所给文本 —
((
HorizontalPodAutoscaler

# k8s/hpa.yaml
apiVersion: autoscaling/v2
kind: HorizontalPodAutoscaler
metadata:
  name: reward-service-hpa
  namespace: rwadurian
spec:
  scaleTargetRef:
    apiVersion: apps/v1
    kind: Deployment
    name: reward-service
  minReplicas: 3
  maxReplicas: 10
  metrics:
    - type: Resource
      resource:
        name: cpu
        target:
          type: Utilization
          averageUtilization: 70
    - type: Resource
      resource:
        name: memory
        target:
          type: Utilization
          averageUtilization: 80

部署命令

# 创建命名空间
kubectl create namespace rwadurian

# 应用配置
kubectl apply -f k8s/configmap.yaml
kubectl apply -f k8s/secret.yaml

# 部署服务
kubectl apply -f k8s/deployment.yaml
kubectl apply -f k8s/service.yaml
kubectl apply -f k8s/ingress.yaml
kubectl apply -f k8s/hpa.yaml

# 查看部署状态
kubectl get pods -n rwadurian
kubectl get services -n rwadurian

# 查看日志
kubectl logs -f deployment/reward-service -n rwadurian

数据库迁移

生产环境迁移

# 1. 备份数据库
pg_dump -h $DB_HOST -U $DB_USER -d $DB_NAME > backup_$(date +%Y%m%d).sql

# 2. 运行迁移
DATABASE_URL=$PRODUCTION_DATABASE_URL npx prisma migrate deploy

# 3. 验证迁移
npx prisma db pull --print

回滚策略

# 查看迁移历史
npx prisma migrate status

# 回滚到指定版本 (手动)
psql -h $DB_HOST -U $DB_USER -d $DB_NAME < rollback_migration.sql

环境变量配置

生产环境变量

变量 描述 示例
NODE_ENV 运行环境 production
PORT 服务端口 3000
DATABASE_URL 数据库连接串 postgresql://user:pass@host:5432/db
REDIS_HOST Redis主机 redis-master
REDIS_PORT Redis端口 6379
KAFKA_BROKERS Kafka集群 kafka-0:9092,kafka-1:9092
KAFKA_CLIENT_ID Kafka客户端ID reward-service
KAFKA_GROUP_ID Kafka消费组ID reward-service-group
JWT_SECRET JWT密钥 <strong-secret>
LOG_LEVEL 日志级别 info

监控与告警

健康检查端点

GET /health

响应:

{
  "status": "ok",
  "service": "reward-service",
  "timestamp": "2024-12-01T00:00:00.000Z"
))
提供数据 —
((
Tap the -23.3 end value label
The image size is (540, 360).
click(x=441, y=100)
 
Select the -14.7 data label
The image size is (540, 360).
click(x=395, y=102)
))
请按出现顺序列出所给文本中用 kubectl apply -f 命令应用的全部配置文件路径。

预期输出 —
k8s/configmap.yaml
k8s/secret.yaml
k8s/deployment.yaml
k8s/service.yaml
k8s/ingress.yaml
k8s/hpa.yaml